**Travail demandé:**
Reproduisez à l'identique le passage du texte sur les camps de L'Eau-Vive qui va de « Un précurseur des » à « demandait aux bénévoles. ».

**Document source:**
◆ ◆ ◆ ◆
Un précurseur des camps cathos de jeunes
Ancien jésuite puis voisin de classe du cardinal Lustiger au séminaire, sa rencontre avec Marthe Robin l’a profondément marqué. C’est auprès d’elle qu’il a eu l’intuition, dès l’été 1967, de créer des camps de jeunes pour les 7 à 20 ans : L’Eau-Vive.
Héritier de La Pierre qui Vire et des jésuites, le père de Monteynard a accueilli jusqu’à 750 jeunes par semaine pour des séjours d’hiver et d’été. Dans un cadre sublime et grâce à une discipline stricte, il a réussi à gagner la confiance des jeunes. Assurés d’être aimés, les participants acceptaient ces inévitables sanctions nécessaires à leur épanouissement . “Le poisson pourrit par la tête”, aimait-il répéter pour expliquer sa fermeté et l’exemple irréprochable qu’il demandait aux bénévoles.
◆ ◆ ◆ ◆
(Entrées sur l'emplacement des items)
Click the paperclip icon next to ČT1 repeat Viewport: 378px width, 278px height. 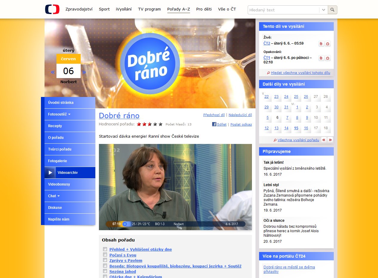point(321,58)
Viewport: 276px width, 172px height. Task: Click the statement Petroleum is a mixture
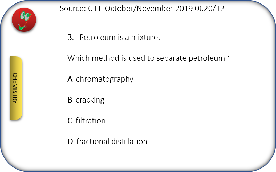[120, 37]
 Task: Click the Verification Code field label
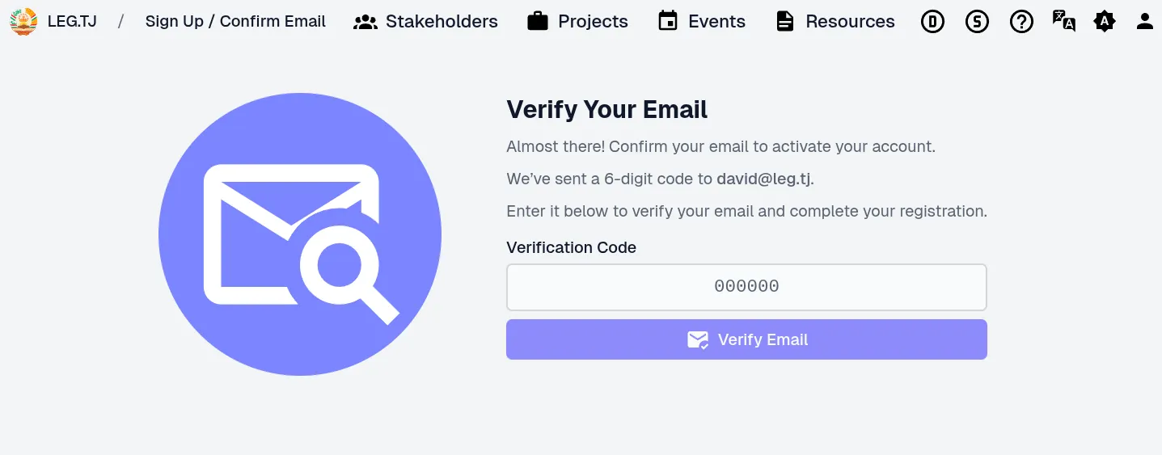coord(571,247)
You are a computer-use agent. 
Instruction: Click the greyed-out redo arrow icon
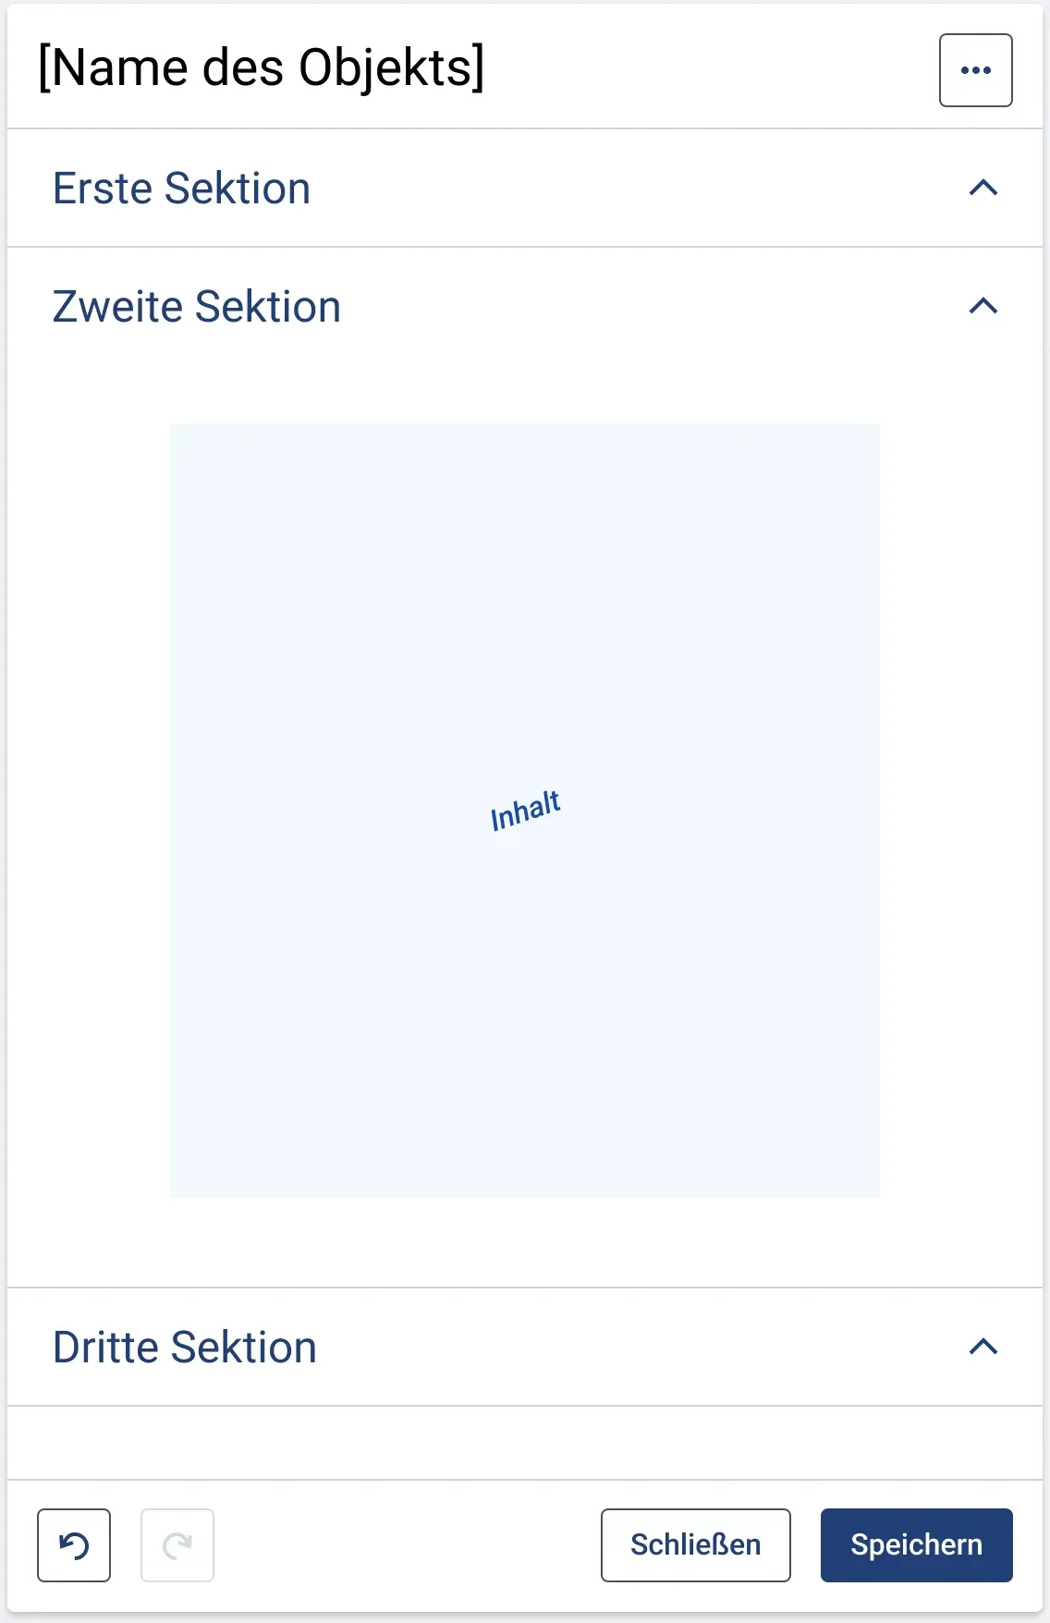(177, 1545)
◆ ◆ ◆ ◆
**Réponse attendue:**
Un précurseur des camps cathos de jeunes
Ancien jésuite puis voisin de classe du cardinal Lustiger au séminaire, sa rencontre avec Marthe Robin l’a profondément marqué. C’est auprès d’elle qu’il a eu l’intuition, dès l’été 1967, de créer des camps de jeunes pour les 7 à 20 ans : L’Eau-Vive.
Héritier de La Pierre qui Vire et des jésuites, le père de Monteynard a accueilli jusqu’à 750 jeunes par semaine pour des séjours d’hiver et d’été. Dans un cadre sublime et grâce à une discipline stricte, il a réussi à gagner la confiance des jeunes. Assurés d’être aimés, les participants acceptaient ces inévitables sanctions nécessaires à leur épanouissement . “Le poisson pourrit par la tête”, aimait-il répéter pour expliquer sa fermeté et l’exemple irréprochable qu’il demandait aux bénévoles.